*Goal:* Can you quote every one of the rows below word for word, without changing any character?

*Extracted records:*

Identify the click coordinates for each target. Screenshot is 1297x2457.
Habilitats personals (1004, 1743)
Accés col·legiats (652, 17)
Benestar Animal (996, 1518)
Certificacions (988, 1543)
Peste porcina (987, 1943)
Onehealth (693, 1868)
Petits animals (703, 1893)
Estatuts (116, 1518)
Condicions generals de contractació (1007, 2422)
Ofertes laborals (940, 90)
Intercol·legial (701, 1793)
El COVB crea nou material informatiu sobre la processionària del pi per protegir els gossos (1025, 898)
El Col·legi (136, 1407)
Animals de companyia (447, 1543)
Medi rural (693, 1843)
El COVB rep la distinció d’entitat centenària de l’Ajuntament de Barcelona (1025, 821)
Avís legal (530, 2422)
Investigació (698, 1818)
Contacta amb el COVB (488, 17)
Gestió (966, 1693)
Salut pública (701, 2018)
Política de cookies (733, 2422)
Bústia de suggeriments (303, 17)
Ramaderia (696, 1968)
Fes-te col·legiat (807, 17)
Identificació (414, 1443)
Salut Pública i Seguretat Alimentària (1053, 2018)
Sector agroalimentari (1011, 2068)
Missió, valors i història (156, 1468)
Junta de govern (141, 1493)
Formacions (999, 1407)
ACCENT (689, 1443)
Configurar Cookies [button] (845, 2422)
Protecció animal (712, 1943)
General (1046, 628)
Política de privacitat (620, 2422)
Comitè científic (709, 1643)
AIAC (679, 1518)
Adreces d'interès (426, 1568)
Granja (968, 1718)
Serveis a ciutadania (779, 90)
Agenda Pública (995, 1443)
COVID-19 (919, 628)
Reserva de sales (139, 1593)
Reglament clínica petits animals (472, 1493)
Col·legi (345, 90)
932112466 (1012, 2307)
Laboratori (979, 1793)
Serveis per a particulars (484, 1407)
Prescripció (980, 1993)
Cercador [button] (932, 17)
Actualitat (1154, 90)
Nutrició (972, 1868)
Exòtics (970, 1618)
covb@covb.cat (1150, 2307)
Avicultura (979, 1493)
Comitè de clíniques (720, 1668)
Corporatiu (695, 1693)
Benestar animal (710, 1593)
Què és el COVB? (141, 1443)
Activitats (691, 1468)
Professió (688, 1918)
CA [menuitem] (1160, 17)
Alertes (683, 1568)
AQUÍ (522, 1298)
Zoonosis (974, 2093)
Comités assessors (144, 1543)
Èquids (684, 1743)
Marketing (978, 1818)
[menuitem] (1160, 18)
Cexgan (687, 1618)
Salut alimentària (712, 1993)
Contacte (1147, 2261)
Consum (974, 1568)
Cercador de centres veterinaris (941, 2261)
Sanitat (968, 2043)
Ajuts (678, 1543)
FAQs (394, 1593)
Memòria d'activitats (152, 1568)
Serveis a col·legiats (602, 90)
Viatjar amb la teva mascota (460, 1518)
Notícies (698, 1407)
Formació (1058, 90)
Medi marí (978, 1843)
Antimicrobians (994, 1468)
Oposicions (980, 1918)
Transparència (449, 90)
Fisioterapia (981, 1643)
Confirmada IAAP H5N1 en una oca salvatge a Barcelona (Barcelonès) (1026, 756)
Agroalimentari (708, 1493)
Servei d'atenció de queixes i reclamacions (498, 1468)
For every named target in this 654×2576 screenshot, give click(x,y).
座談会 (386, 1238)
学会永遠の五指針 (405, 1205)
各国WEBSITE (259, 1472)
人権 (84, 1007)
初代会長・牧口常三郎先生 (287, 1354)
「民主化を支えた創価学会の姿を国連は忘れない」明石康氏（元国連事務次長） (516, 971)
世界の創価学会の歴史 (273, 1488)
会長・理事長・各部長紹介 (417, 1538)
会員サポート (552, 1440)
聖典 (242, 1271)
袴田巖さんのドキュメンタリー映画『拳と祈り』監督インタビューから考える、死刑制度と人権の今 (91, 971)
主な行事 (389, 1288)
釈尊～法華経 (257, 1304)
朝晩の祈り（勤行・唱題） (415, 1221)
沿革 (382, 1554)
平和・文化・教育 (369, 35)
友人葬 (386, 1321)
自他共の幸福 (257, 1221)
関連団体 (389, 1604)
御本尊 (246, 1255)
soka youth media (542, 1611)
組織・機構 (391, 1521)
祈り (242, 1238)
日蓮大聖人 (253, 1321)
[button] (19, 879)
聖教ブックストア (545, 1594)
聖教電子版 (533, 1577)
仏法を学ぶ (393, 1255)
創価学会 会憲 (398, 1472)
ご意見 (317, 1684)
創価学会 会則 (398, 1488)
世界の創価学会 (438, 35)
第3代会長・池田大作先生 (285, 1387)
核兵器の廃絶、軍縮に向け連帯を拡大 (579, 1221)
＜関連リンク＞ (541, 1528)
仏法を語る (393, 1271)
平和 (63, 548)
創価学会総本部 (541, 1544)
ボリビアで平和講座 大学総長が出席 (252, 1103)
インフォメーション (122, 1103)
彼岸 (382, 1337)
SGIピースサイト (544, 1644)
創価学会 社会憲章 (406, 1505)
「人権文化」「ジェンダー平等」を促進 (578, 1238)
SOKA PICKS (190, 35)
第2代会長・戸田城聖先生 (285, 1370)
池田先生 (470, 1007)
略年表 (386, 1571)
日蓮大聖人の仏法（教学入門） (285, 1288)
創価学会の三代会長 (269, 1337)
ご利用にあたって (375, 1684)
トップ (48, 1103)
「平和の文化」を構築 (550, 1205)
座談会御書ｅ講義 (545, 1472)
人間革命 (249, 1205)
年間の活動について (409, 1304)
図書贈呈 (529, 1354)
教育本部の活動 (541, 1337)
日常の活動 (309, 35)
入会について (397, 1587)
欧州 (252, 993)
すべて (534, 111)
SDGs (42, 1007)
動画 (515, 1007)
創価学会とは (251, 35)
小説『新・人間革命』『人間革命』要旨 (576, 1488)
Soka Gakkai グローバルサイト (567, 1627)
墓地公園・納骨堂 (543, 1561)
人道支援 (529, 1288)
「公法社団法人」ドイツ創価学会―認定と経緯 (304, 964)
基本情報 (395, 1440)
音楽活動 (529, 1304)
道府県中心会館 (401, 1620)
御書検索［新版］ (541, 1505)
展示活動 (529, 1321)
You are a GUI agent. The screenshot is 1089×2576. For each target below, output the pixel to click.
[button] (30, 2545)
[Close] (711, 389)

*Answer for this exercise:*
Identify the click coordinates for each target. Screenshot is 1297x2457.
Habilitats personals (1004, 1743)
Accés col·legiats (652, 17)
Benestar Animal (996, 1518)
Certificacions (988, 1543)
Peste porcina (987, 1943)
Onehealth (693, 1868)
Petits animals (703, 1893)
Estatuts (116, 1518)
Condicions generals de contractació (1007, 2422)
Ofertes laborals (940, 90)
Intercol·legial (701, 1793)
El COVB crea nou material informatiu sobre la processionària del pi per protegir els gossos (1025, 898)
El Col·legi (136, 1407)
Animals de companyia (447, 1543)
Medi rural (693, 1843)
El COVB rep la distinció d’entitat centenària de l’Ajuntament de Barcelona (1025, 821)
Avís legal (530, 2422)
Investigació (698, 1818)
Contacta amb el COVB (488, 17)
Gestió (966, 1693)
Salut pública (701, 2018)
Política de cookies (733, 2422)
Bústia de suggeriments (303, 17)
Ramaderia (696, 1968)
Fes-te col·legiat (807, 17)
Identificació (414, 1443)
Salut Pública i Seguretat Alimentària (1053, 2018)
Sector agroalimentari (1011, 2068)
Missió, valors i història (156, 1468)
Junta de govern (141, 1493)
Formacions (999, 1407)
ACCENT (689, 1443)
Configurar Cookies [button] (845, 2422)
Protecció animal (712, 1943)
General (1046, 628)
Política de privacitat (620, 2422)
Comitè científic (709, 1643)
AIAC (679, 1518)
Adreces d'interès (426, 1568)
Granja (968, 1718)
Serveis a ciutadania (779, 90)
Agenda Pública (995, 1443)
COVID-19 (919, 628)
Reserva de sales (139, 1593)
Reglament clínica petits animals (472, 1493)
Col·legi (345, 90)
932112466 (1012, 2307)
Laboratori (979, 1793)
Serveis per a particulars (484, 1407)
Prescripció (980, 1993)
Cercador [button] (932, 17)
Actualitat (1154, 90)
Nutrició (972, 1868)
Exòtics (970, 1618)
covb@covb.cat (1150, 2307)
Avicultura (979, 1493)
Comitè de clíniques (720, 1668)
Corporatiu (695, 1693)
Benestar animal (710, 1593)
Què és el COVB? (141, 1443)
Activitats (691, 1468)
Professió (688, 1918)
CA [menuitem] (1160, 17)
Alertes (683, 1568)
AQUÍ (522, 1298)
Zoonosis (974, 2093)
Comités assessors (144, 1543)
Èquids (684, 1743)
Marketing (978, 1818)
[menuitem] (1160, 18)
Cexgan (687, 1618)
Salut alimentària (712, 1993)
Contacte (1147, 2261)
Consum (974, 1568)
Cercador de centres veterinaris (941, 2261)
Sanitat (968, 2043)
Ajuts (678, 1543)
FAQs (394, 1593)
Memòria d'activitats (152, 1568)
Serveis a col·legiats (602, 90)
Viatjar amb la teva mascota (460, 1518)
Notícies (698, 1407)
Formació (1058, 90)
Medi marí (978, 1843)
Antimicrobians (994, 1468)
Oposicions (980, 1918)
Transparència (449, 90)
Fisioterapia (981, 1643)
Confirmada IAAP H5N1 en una oca salvatge a Barcelona (Barcelonès) (1026, 756)
Agroalimentari (708, 1493)
Servei d'atenció de queixes i reclamacions (498, 1468)
For every named target in this 654×2576 screenshot, give click(x,y).
座談会 (386, 1238)
学会永遠の五指針 (405, 1205)
各国WEBSITE (259, 1472)
人権 (84, 1007)
初代会長・牧口常三郎先生 (287, 1354)
「民主化を支えた創価学会の姿を国連は忘れない」明石康氏（元国連事務次長） (516, 971)
世界の創価学会の歴史 (273, 1488)
会長・理事長・各部長紹介 (417, 1538)
会員サポート (552, 1440)
聖典 (242, 1271)
袴田巖さんのドキュメンタリー映画『拳と祈り』監督インタビューから考える、死刑制度と人権の今 (91, 971)
主な行事 (389, 1288)
釈尊～法華経 (257, 1304)
朝晩の祈り（勤行・唱題） (415, 1221)
沿革 (382, 1554)
平和・文化・教育 (369, 35)
友人葬 (386, 1321)
自他共の幸福 (257, 1221)
関連団体 (389, 1604)
御本尊 (246, 1255)
soka youth media (542, 1611)
組織・機構 (391, 1521)
祈り (242, 1238)
日蓮大聖人 (253, 1321)
[button] (19, 879)
聖教ブックストア (545, 1594)
聖教電子版 (533, 1577)
仏法を学ぶ (393, 1255)
創価学会 会憲 (398, 1472)
ご意見 (317, 1684)
創価学会 会則 (398, 1488)
世界の創価学会 (438, 35)
第3代会長・池田大作先生 (285, 1387)
核兵器の廃絶、軍縮に向け連帯を拡大 (579, 1221)
＜関連リンク＞ (541, 1528)
仏法を語る (393, 1271)
平和 (63, 548)
創価学会総本部 (541, 1544)
ボリビアで平和講座 大学総長が出席 (252, 1103)
インフォメーション (122, 1103)
彼岸 (382, 1337)
SGIピースサイト (544, 1644)
創価学会 社会憲章 (406, 1505)
「人権文化」「ジェンダー平等」を促進 (578, 1238)
SOKA PICKS (190, 35)
第2代会長・戸田城聖先生 (285, 1370)
池田先生 (470, 1007)
略年表 (386, 1571)
日蓮大聖人の仏法（教学入門） (285, 1288)
創価学会の三代会長 (269, 1337)
ご利用にあたって (375, 1684)
トップ (48, 1103)
「平和の文化」を構築 (550, 1205)
座談会御書ｅ講義 (545, 1472)
人間革命 (249, 1205)
年間の活動について (409, 1304)
図書贈呈 (529, 1354)
教育本部の活動 (541, 1337)
日常の活動 (309, 35)
入会について (397, 1587)
欧州 (252, 993)
すべて (534, 111)
SDGs (42, 1007)
動画 (515, 1007)
創価学会とは (251, 35)
小説『新・人間革命』『人間革命』要旨 (576, 1488)
Soka Gakkai グローバルサイト (567, 1627)
墓地公園・納骨堂 (543, 1561)
人道支援 (529, 1288)
「公法社団法人」ドイツ創価学会―認定と経緯 (304, 964)
基本情報 (395, 1440)
音楽活動 (529, 1304)
道府県中心会館 (401, 1620)
御書検索［新版］ (541, 1505)
展示活動 (529, 1321)
You are a GUI agent. The screenshot is 1089×2576. For each target below, output the pixel to click.
[button] (30, 2545)
[Close] (711, 389)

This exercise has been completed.